Una de las grandes novelas de la década
Quizá en verano hay menos cosas que contar y por eso es el momento de traer a esta bitácora algunas reseñas de mis libros que no había recogido aún. No puedo dejar de poner esta de Xurxo Fernández en El correo gallego. Sobre todo porque Xurxo es el único que ha reparado (o al menos el único que ha reparado en ello y me lo ha dicho) en el homenaje explícito que hay en el nombre de uno de los personajes de El silencio de tu nombre a El espía que surgió del frío, del maestro Le Carré.
"Hace años que
demostró palpablemente quién era, qué representaba, qué lugar ocupaba en el
extraño, incierto y proceloso oficio de escritor. Y, por lo tanto, ha llegado
un momento en que ya no tendría por qué dedicarse a demostrar nada. Pero,
un libro tras otro, sigue empeñándose en ser cada día mejor. Afina, pule,
trabaja lenta y despiadadamente para estar en la cumbre.
Hablamos, como es
lógico, de Andrés Pérez Domínguez. Es, ahora mismo, uno de los mejores
escritores españoles vivos. En su haber cuenta alguna de esas obras por las que
más de uno vendería su alma al diablo (la posibilidad de escribirla, digo;
leerla es otra cosa; y no sé por qué esto me recuerda a Little Cesar, un
personaje de Con faldas y a lo loco, un mafioso que dice algo así como “porque
errar es humano, pero perdonar es divino...”, y se señala a sí mismo, mientras
hace un guiño a sus matones para que se cepillen, allí mismo, a quienacaba de
matar, a su vez, a unos colegas del César el día de San Valentín...). Pienso en
El factor Einstein, en El síndrome de Mowgli, en La clave Pinner, y en la
fantástica El violinista de Mauthausen.
Hace unos días aparecía,
en Plaza y Janés, El silencio de tu nombre. El pasmo se ha vuelto a instalar en
nosotros. ¿Cómo expresar lo que ha sido, sin lugar a dudas, la sorpresa del
año? Porque esta novela es, para empezar, lo mejor que ha hecho Andrés en toda
su vida. Y no sólo eso. Podría parecer, en una primera lectura lineal, un émulo
modernizado del mejor John Le Carré (el personaje de Mundt, entresacado de El
espía que surgió del frío) o de Graham Greene, por ejemplo. Pues hay –de forma
manifiesta: he ahí una cita al principio de El tercer hombre; la cara de Harry
Lime/Orson Welles que se ilumina en la noche cuando alguien descorre una
cortina en una casa y la luz lo revela en un portal– referencias sobradas al
autor británico. Y permanece un cierto halo con aroma
a Guerra Fría en toda la obra. Y hay espías de diverso pelaje: fascistas,
nazis, comunistas sanguinarios del viejo PC…
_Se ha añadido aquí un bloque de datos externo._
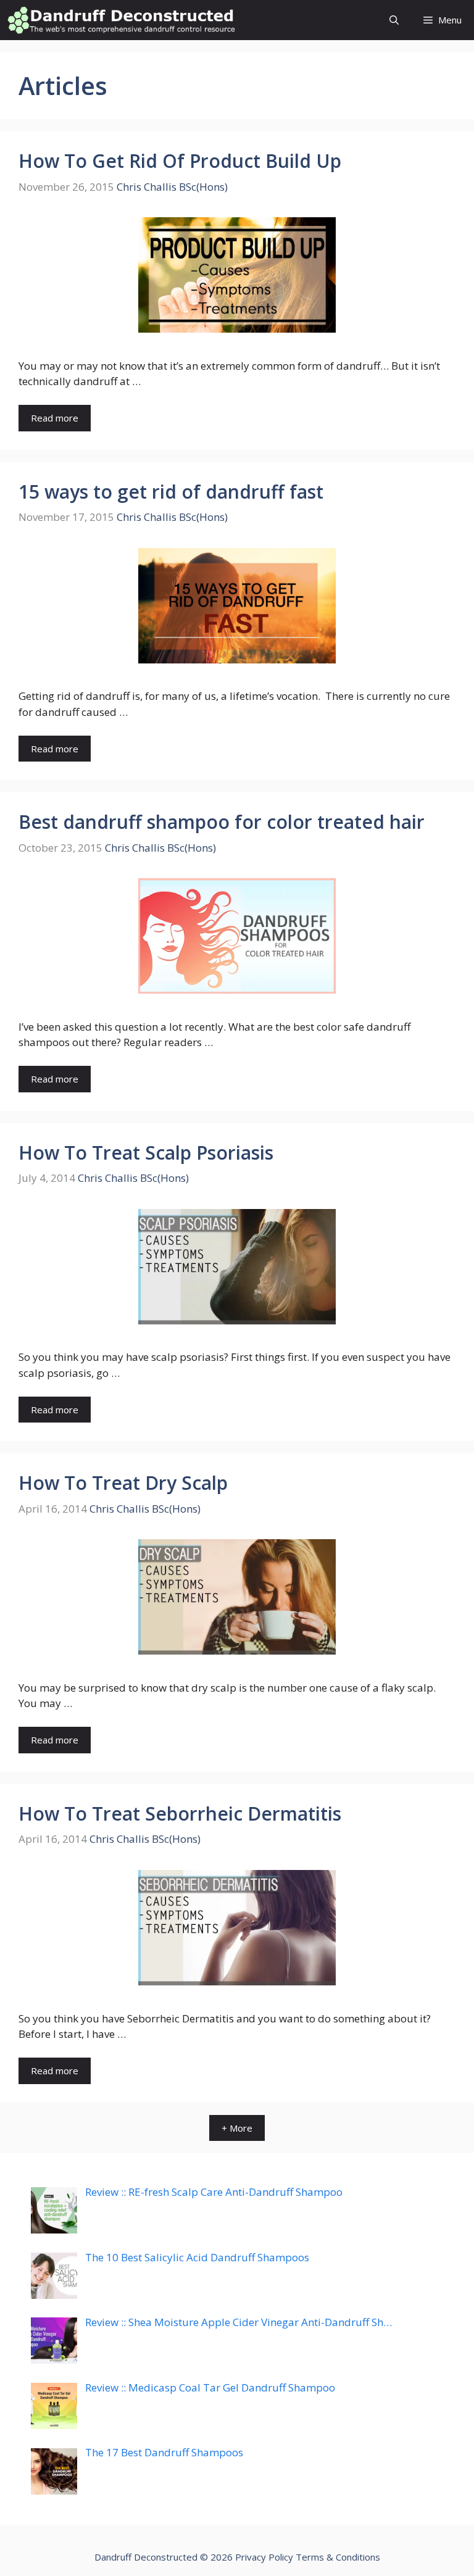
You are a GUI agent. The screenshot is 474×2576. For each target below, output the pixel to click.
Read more (54, 418)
“He querido que este libro sea una lectura lo más
poliédrica posible... He querido hacer una novela entretenida, en la que pasan
muchas cosas, con muchas emociones, pero que tengan algo más; en todo caso,
aquello que me ha dicho alguno de mis lectores: una novela de espías con mucho
asco y mucho mal...”, nos dice. Y uno resumiría: Es perfecta. Es, simplemente,
una de las grandes novelas de la década."